Phagozytose apoptotischer humaner Lymphozyten durch humane Monozyten in vitro - Einfluss künstlicher Kolloide

Abstract

Gegenstand der vorliegenden Arbeit waren Untersuchungen zum Einfluss der künstlichen Kolloide (KK) Dextran (DEX), Gelatine (GEL) und Hydroxyethylstärke (HES) auf die Phagozytose apoptotischer humaner Lymphozyten (Lo) durch humane Monozyten (Mo) in vitro. Hierzu wurden aus dem Buffy Coat freiwilliger Spender zunächst Mo und Lo isoliert, diese daran anschließend unter standardisierten sterilen Bedingungen separiert. Mit Hilfe unterschiedlicher Methoden wurde die Viabilität und Zellzahl bestimmt. Nach Induktion von Apoptose mittels Glukokortikoid (Dexamethason) und Staurosporin, wurden die Lo über 12 Stunden in Kokultur mit Mo, im Standardmedium zur Kontrolle, als auch unter dem Einfluss der KK in Konzentrationen von 5mg/ml oder 20mg/ml gehalten. Mittels verschiedener Färbetechniken zur Markierung typischer Apoptosemerkmale, wurde der Einfluss der KK auf das Phagozytoseverhalten bestimmt. Neben licht- und fluoreszenzmikroskopischen Analysen kamen im wesentlichen durchflusszytometrische Methoden zur Anwendung. Als Einfluss der untersuchten KK auf die Phagozytose von Lo durch Mo nach induzierter Apoptose in vitro, konnte bei steigender Konzentration der KK in allen Fällen eine Reduktion der Phagozytose gezeigt werden. Signifikant war die Reduktion durch HES sowohl bei einer Konzentration von 5mg/ml als auch bei 20mg/ml, bei DEX und GEL jeweils nur bei einer Konzentration von 20mg/ml. Als Ursachen dieser Reduktion werden spezifische Rezeptor-Theorien diskutiert. Eine Möglichkeit ist eine Änderung der CD14-Oberflächenantigen-Expression der Mo, verursacht durch die KK und damit eine Änderung des für die Phagozytose notwendigen Rezeptors. Eine Andere ist im Sinne einer Konkurrenz am Rezeptor zu verstehen. Möglicherweise binden sowohl KK, als auch apoptotische Zellen an den gleichen Rezeptoren. Zudem ist ein mögliches Sättigungsverhalten der Mo denkbar, da KK von Mo aufgenommen und gespeichert werden, welches zur Reduktion der Phagozytose führt.

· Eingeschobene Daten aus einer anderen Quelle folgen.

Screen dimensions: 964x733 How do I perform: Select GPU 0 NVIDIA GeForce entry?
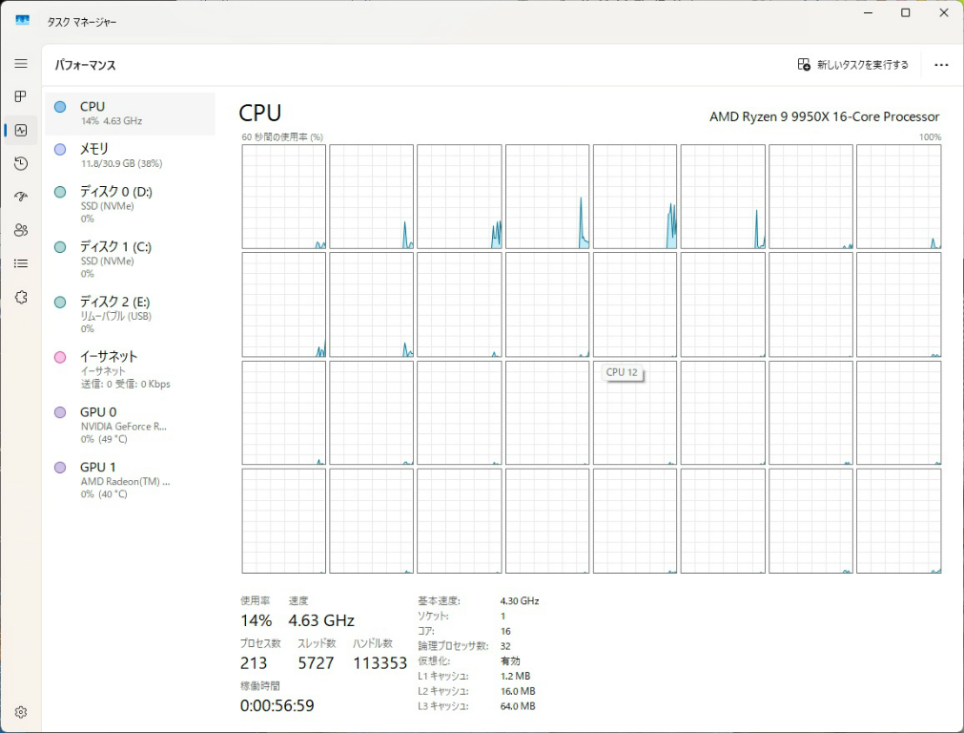pyautogui.click(x=129, y=424)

This study examined whether human monocytes (Mo) phagocytosis of apoptotic human lymphocytes (Lo) is influenced by the plasma expanders (PE) dextran (DEX), gelatin (GEL) and hydroethylstarch (HES) in vitro. Mo and Lo were isolated from buffy coats of voluntary donors and afterwards separated under standardized sterile conditions. With the aid of different methods the viability and the number of cells were determined. Apoptosis was induced by glucocorticoid (dexamethasone) and staurosporine. Lo and Mo were cultured together in standard medium and with the PE in concentrations of 5mg/ml or 20mg/ml for 12h. By using different staining methods to mark typical apoptotic characteristics, the impact of PE on phagocytosis was determined. Apart from light microscopic and fluorescence microscopic analysis flow cytometric assays were used in the manner. As an influence the examined PE had on Mo phagocytosis of Lo which were apoptosis induced in vitro, in all cases with increasing concentrations of PE a reduction of phagocytosis has been shown. The reduction of HES was significantly in the concentration of 5mg/ml as well as of 20mg/ml, for DEX and GEL only in the concentration of 20mg/ml. As reasons for this reduction specific receptor theories are being discussed. Caused by PE one possibility is an alteration of CD14 expression on Mo caused and thereby an alteration of the receptor for phagocytosis. Another purpose is a competition on the specific receptor. It is possible that PE as well as apoptotic cells bind on the same receptor. Moreover a possible saturation manner of Mo is conceivable, because PE are ingested and stored by Mo which results in a reduction of phagocytosis. To what extend these results can though be confirmed in vivo and whether this causes variations in therapy with PE is subject to ongoing studies.